Geometric Control Theory

Log in to your course web

You are not logged in KTH, so we cannot customize the content.

This course is the continuation course of Mathematical Systems Theory. More information can be found on the Canvas page for the course.

Linear geometric control theory was initiated in the beginning of the 1970's. A good summary of the subject is the book by Wonham.

The term ``geometric'' suggests several things. First it suggests that the setting is linear state space and the mathematics behind is primarily linear algebra (with a geometric flavor). Secondly it suggests that the underlying methodology is geometric. It treats many important system concepts, for example controllability, as geometric properties of the state space or its subspaces. These are the properties that are preserved under coordinate changes, for example, the so-called invariant or controlled invariant subspaces. On the other hand, we know that things like distance and shape do depend on the coordinate system one chooses. Using these concepts the geometric approach captures the essence of many analysis and synthesis problems and treats them in a coordinate-free fashion. By characterizing the solvability of a control problem as a verifiable property of some constructible subspace, calculation of the control law becomes much easier. In many cases, the geometric approach can convert what is usually a difficult nonlinear problem into a straight-forward linear one.
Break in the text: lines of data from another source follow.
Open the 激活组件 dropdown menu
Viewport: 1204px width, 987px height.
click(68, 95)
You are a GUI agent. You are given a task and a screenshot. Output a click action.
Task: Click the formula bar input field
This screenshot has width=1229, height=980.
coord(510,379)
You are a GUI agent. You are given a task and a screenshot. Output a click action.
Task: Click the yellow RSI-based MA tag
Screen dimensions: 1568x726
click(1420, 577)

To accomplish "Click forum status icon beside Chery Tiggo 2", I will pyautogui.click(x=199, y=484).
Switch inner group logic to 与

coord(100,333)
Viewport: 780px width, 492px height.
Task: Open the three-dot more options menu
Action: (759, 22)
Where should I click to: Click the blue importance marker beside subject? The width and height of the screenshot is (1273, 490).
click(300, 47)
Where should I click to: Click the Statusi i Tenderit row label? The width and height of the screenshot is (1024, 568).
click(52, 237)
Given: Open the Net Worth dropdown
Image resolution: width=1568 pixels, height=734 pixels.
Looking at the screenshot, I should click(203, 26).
As we can already see, "invariance" is a very important concept in the geometric control theory. It is not coincidence that invariance is also very important in machine learning since it preserves the object's identity, category and so forth across changes in the specifics of the input. In this respect, geometric methods are also important in machine learning.

The linear geometric control theory was extended to nonlinear systems in the 1970's and 1980's (see the book by Isidori). The underlying fundamental concepts are almost the same, but the mathematics is different. For nonlinear systems the tools from differential geometry are primarily used.

The course compendium is organized as follows.

Chapter 1 is introduction; In Chapter 2, invariant and controlled invariant subspaces will be discussed; In Chapter 3, the disturbance decoupling problem will be introduced; In Chapter 4, we will introduce transmission zeros and their geometric interpretations; In Chapter 5, non-interacting control and tracking will be studied as applications of the zero dynamics normal form; In Chapter 6, we will discuss some input-output behaviors from a geometric point of view; In Chapter 7, we will discuss the output regulator problem in some detail; In Chapter 8, we will extend some of the central concepts in the geometric control to nonlinear systems. Finally, in Chapter 9 some applications to mobile robots will be given.